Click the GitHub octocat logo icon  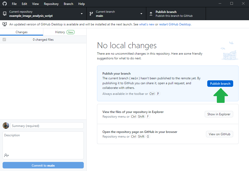pyautogui.click(x=5, y=4)
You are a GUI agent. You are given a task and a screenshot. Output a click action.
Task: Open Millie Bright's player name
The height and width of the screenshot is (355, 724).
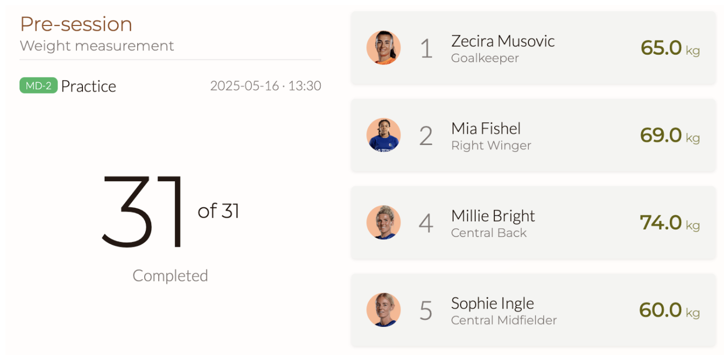pyautogui.click(x=493, y=216)

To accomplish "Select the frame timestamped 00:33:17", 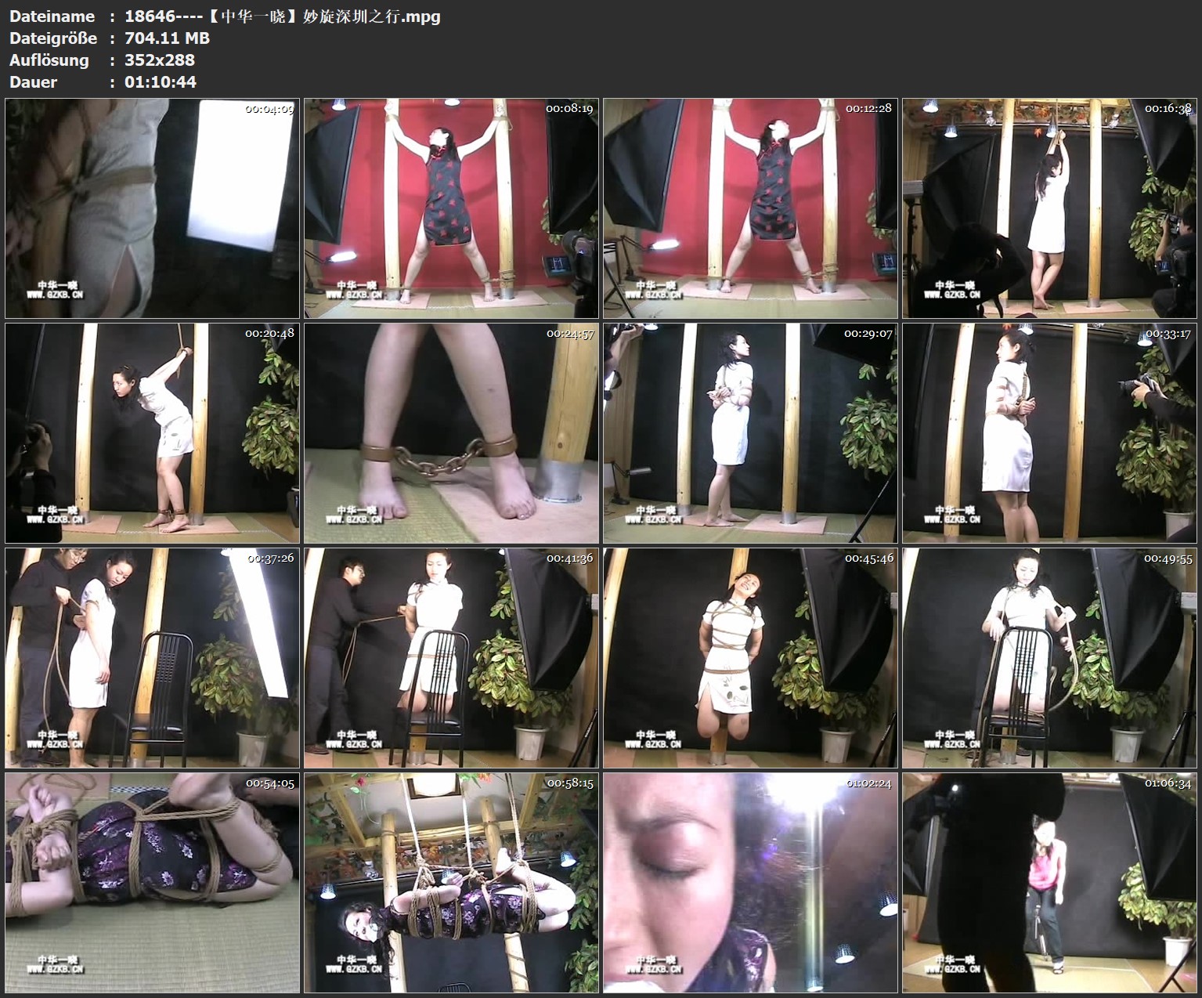I will click(1049, 433).
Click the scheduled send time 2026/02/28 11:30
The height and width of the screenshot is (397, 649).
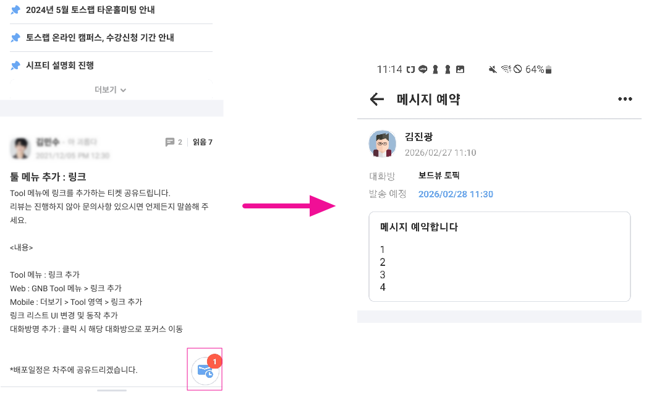click(456, 194)
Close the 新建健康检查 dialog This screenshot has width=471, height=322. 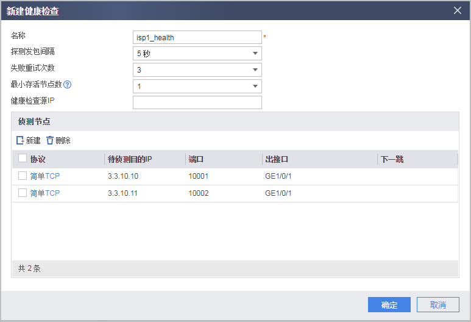click(458, 10)
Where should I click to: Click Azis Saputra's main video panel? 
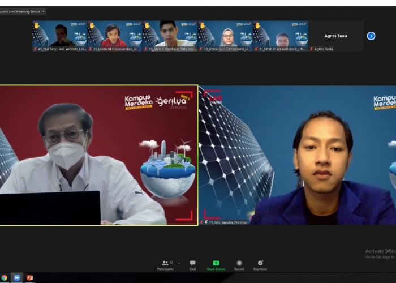pyautogui.click(x=297, y=155)
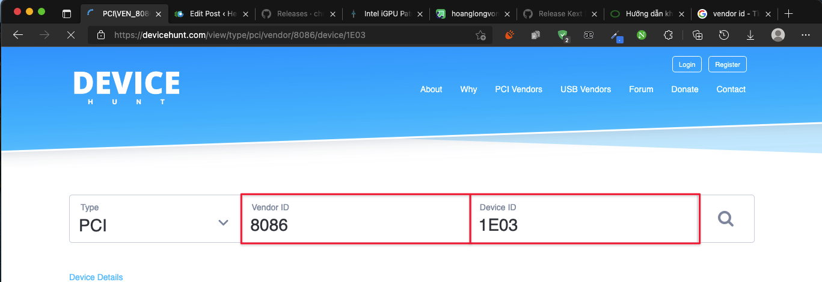Viewport: 822px width, 282px height.
Task: Click the magnifier search icon
Action: 726,219
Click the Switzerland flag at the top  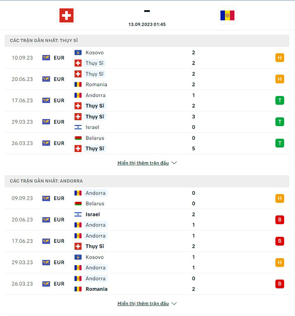tap(66, 16)
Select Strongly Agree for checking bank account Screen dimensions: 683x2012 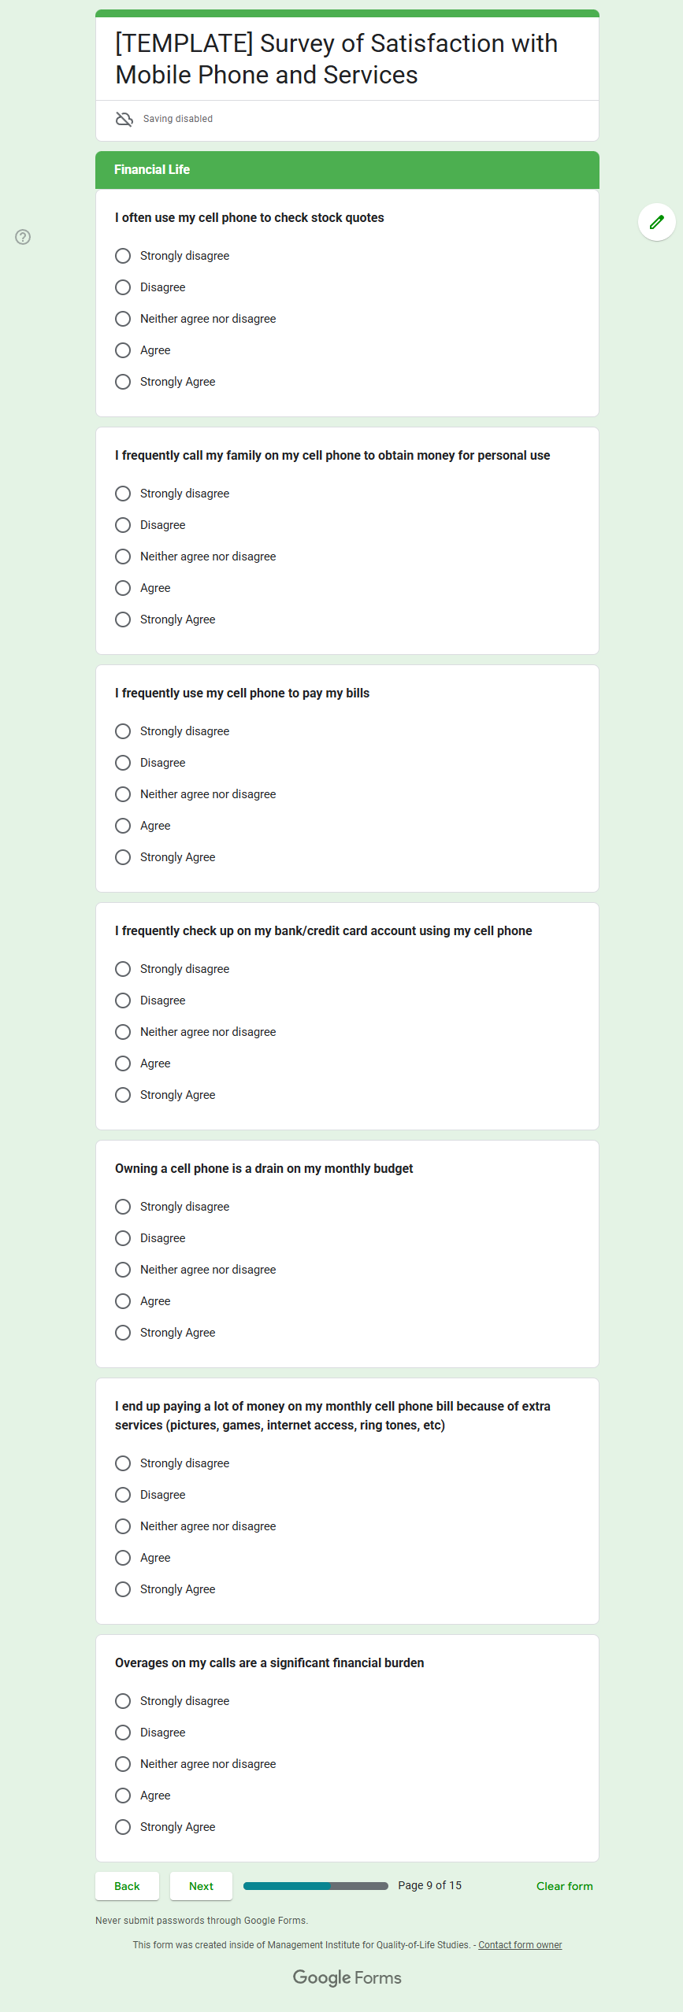[x=123, y=1095]
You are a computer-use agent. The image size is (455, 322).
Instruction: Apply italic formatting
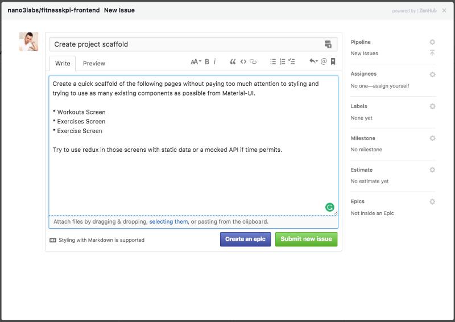pos(214,62)
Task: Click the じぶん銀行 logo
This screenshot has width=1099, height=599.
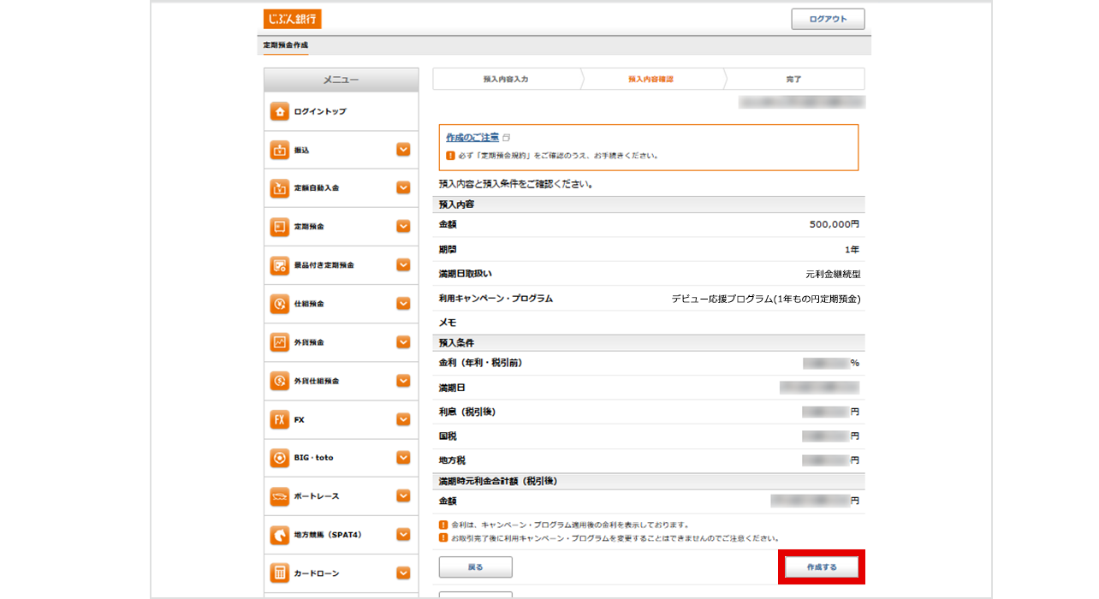Action: pyautogui.click(x=293, y=19)
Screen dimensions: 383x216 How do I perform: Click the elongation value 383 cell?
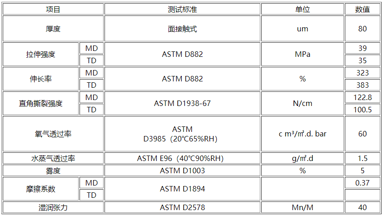point(363,85)
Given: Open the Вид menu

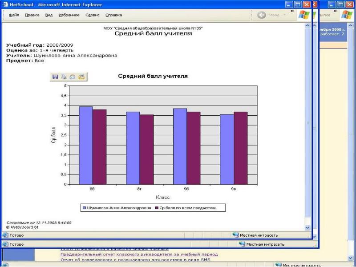Looking at the screenshot, I should pyautogui.click(x=49, y=15).
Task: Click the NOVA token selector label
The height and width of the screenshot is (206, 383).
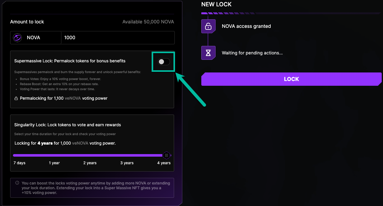Action: pyautogui.click(x=33, y=38)
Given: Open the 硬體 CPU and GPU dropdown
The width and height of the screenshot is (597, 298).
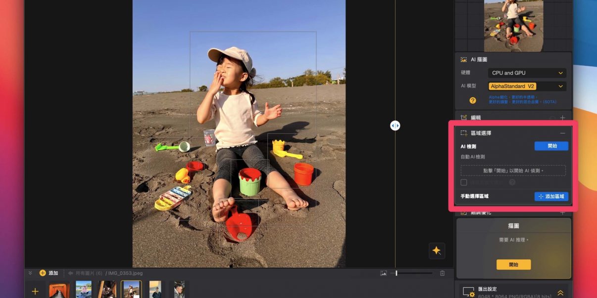Looking at the screenshot, I should (x=527, y=73).
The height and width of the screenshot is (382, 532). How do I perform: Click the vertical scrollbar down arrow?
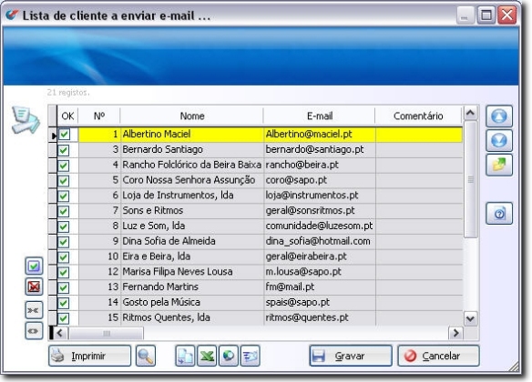[471, 318]
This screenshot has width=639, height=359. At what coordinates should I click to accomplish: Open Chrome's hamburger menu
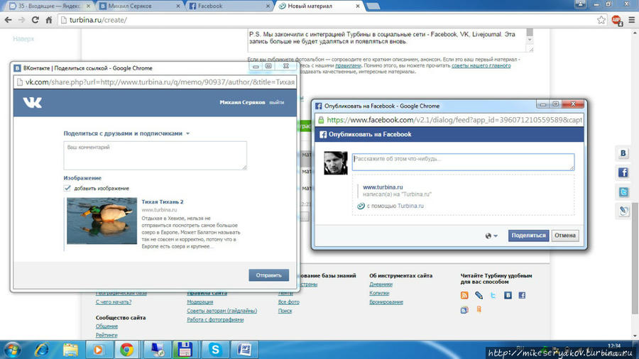(631, 20)
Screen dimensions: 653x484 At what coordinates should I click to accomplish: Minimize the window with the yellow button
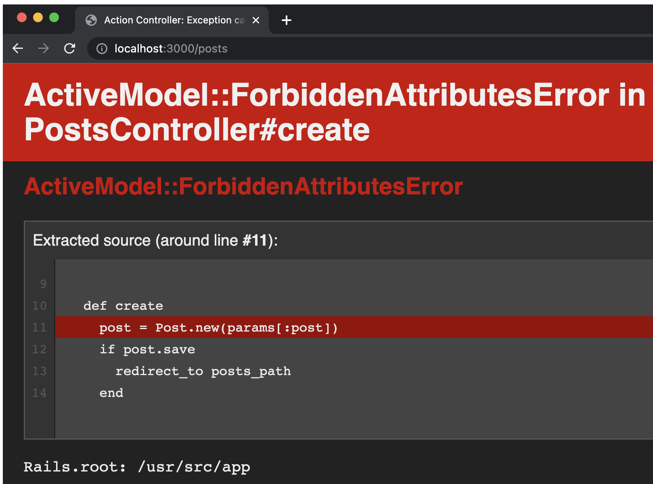38,17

•••

Write out every line from the data above that includes "agent".

> Exercise answer
You are a GUI agent. You are given a task and a screenshot. Output a click action.
You are a computer-use agent. The image size is (455, 322).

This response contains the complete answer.